(Entries drawn from a collection)

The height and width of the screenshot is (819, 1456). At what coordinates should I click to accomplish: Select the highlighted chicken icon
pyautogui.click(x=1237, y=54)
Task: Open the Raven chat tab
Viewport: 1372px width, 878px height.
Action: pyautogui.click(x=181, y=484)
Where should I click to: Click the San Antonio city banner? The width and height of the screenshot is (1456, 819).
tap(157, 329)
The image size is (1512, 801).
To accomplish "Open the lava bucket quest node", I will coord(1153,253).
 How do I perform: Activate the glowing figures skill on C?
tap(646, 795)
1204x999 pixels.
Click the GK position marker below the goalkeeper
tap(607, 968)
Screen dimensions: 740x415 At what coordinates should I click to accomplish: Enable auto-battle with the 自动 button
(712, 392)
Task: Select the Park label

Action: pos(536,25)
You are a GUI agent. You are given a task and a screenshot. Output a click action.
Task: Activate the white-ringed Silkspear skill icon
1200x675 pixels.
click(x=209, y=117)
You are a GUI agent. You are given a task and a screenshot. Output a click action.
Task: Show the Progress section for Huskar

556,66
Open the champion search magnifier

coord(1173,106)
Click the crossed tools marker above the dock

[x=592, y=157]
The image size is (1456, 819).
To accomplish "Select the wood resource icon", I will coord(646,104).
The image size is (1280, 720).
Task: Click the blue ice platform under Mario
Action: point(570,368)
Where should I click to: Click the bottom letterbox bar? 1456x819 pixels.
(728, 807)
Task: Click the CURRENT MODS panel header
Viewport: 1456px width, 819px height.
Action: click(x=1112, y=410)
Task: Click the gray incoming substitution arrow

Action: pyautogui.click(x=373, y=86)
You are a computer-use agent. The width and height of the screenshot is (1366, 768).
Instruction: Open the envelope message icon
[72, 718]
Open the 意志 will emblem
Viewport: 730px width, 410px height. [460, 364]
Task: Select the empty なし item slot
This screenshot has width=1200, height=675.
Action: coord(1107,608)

WORK TO BE COMPLETED:
Copy out every line above that contains the word "Where".

FULL OUTPUT:
Where should I click to: Click the San Antonio city banner? The width and height of the screenshot is (1456, 819).
Where should I click to: Click the bottom letterbox bar? 1456x819 pixels.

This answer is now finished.